That summer appeared the first
catalogue of the new Oxford library to which the year before
King James had, by patent, given the name of its founder.
Sir Thomas Bodley. It listed among the thousands of books in
its 655 pages, Biblia Latina pulcherrima, two volumes, a
present from Dr. George Ryves, Warden of New College and an
overseer of the translation, and other books that were gifts
from the King James learned men. Today the Bodleian has
hundreds of papers, as well as books, by and about the
translators.
Though his life belied it, King
James seemed sincere enough in posing as a lover of books.
When he received his degree at Oxford, he went into the
Bodleian, where chains bound all the books to the shelves.
Looking around with a longing mien, he said, “I would wish,
if ever it be my lot to be carried captive, to be shut up in
this prison, to be bound with these chains, and to spend my
life with these fellow captives which stand here chained.”
James truly admired the Bodleian.
Today it may be asked whether the
learned men of Oxford admired the king. Now he was the guest
of some who had been his guests at Hampton Court; Dr. John
Rainolds was one, on a program of sermons and lectures in
Latin and English. Although Rainolds’ lecture* (*A “sermon”
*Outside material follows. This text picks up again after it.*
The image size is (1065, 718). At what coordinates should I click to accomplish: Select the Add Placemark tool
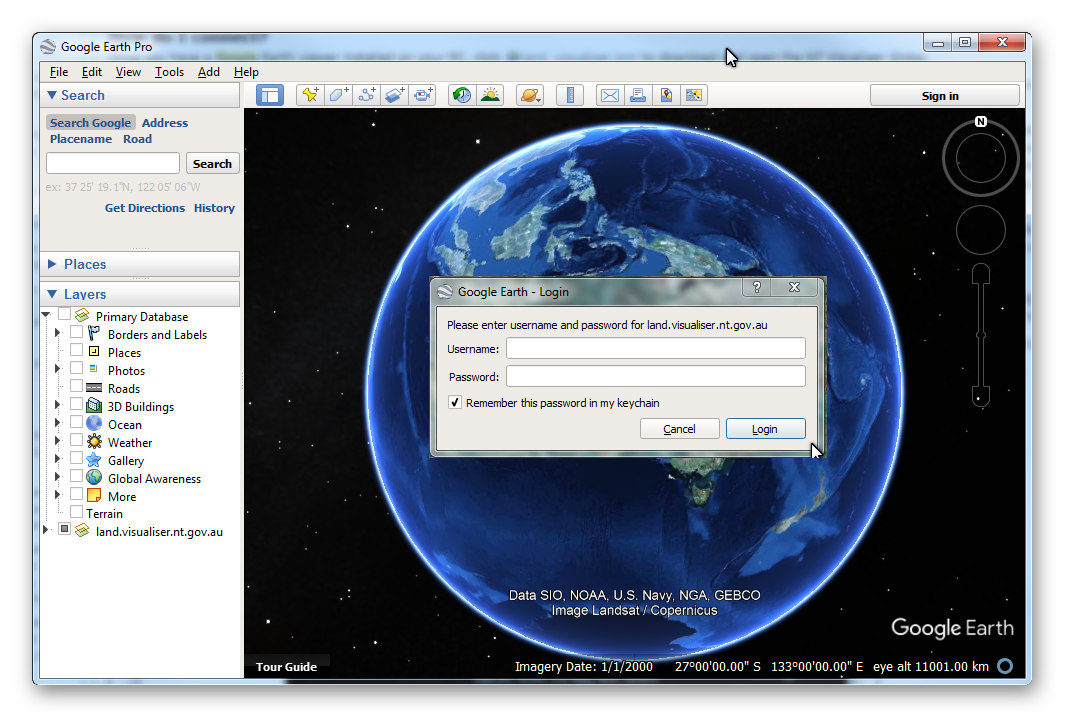pyautogui.click(x=310, y=95)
was delivered within the church service; a “lecture” outside
it, even though in the church building. New England later
kept up the custom of lecture day in the meeting house.) has
not been preserved, it seems safe to assume that he was more
polite to his king than James, at the conference, had been
to him.
In fact Rainolds the Puritan was
finding it possible to conform to some of the most difficult
of the church claims. In a letter dated June 3, 1605, two
months before the king’s visit, he maintained that the
bishops and clergy since Henry VIII’s split with the Roman
Church had been rightly ordained, and even in some cases
confirmed by the Pope. Many chief doctors of the Roman
Church had taught, he said, “Out of St. Augustine, grounding
on the Scripture that heretical bishops may lawfully
ordain.” Therefore in this letter, still among the Corpus
Christi papers, Rainolds joined Bancroft and the king in
arguing that the Church of England had wholly correct
descent from St. Peter, and its clergy were in the direct,
sacred line from the first Christian bishops.
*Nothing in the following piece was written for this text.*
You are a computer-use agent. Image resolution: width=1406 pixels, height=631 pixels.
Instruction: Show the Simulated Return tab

Rainolds made no mention at this
time of the divine right of kings, but years before, in
another letter, he had written about divinity. “Sith that
divinity, the knowledge of God, is the water of life, the
vessel must be cleansed that shall have God’s holy spirit
not only a guest but also a continual dweller within. God
forbid that you should think divinity consists of words, as
a wood doth of trees. Divinity without godliness doth but
condemn consciences against the day of vengeance, and
provide the wrath of the mighty Lord, and make more
inexcusable before the seat of judgment. . . . True divinity
cannot be learned unless we frame our hearts and minds
wholly to it.” He had then urged study of the word of God in
the Hebrew and Greek, “not out of the books of translation,”
and had approved strongly of painful travail in Calvin’s
works. Now, still for Calvin, he was also for the
translation that was James’s best claim to divine guidance.
And indeed the Bible men were for
the king, the master of their task. Though the King James
version as it came from their hands and minds contained much
against kings, preachers could and did conclude that it
stood for divine right of the crown. Among the translators,
Lancelot Andrewes, whom the king heard preach and greatly
approved, said: “The duties of a king are first to
acknowledge his power to be from God. . . . Another duty of
the people is to bear with the infirmities of this mild
king, and to be as meek toward him in covering his
uncomeliness, if any be.” Was James thus mild and meek? Or
was Andrewes just holding up before him a standard?
In another sermon the gentle
Andrewes uttered what we may now see as a warning, though
surely it was not so meant or understood. Of kings he said:
“If religion make them not, heresy will not unmake them.”
Yet the struggles of James and the House of Commons over
taxes and other matters going on around the learned men as
they worked, could only confirm their religious convictions
and make them the more eager to finish their special task.
Let other writers – as for instance Pericles in Shakespeare
– raise political issues:
Kings are earth’s gods; in vice their law’s their will,
And if Jove stray, who dares say, Jove doth ill?
A touchy king might well dislike
such questions, and for the progress of the Bible work it
was little enough to assure a royal patron of his virtue and
safety. In the long run a bright, pure Bible could help all
men to stand equal before the mercy seat of heaven.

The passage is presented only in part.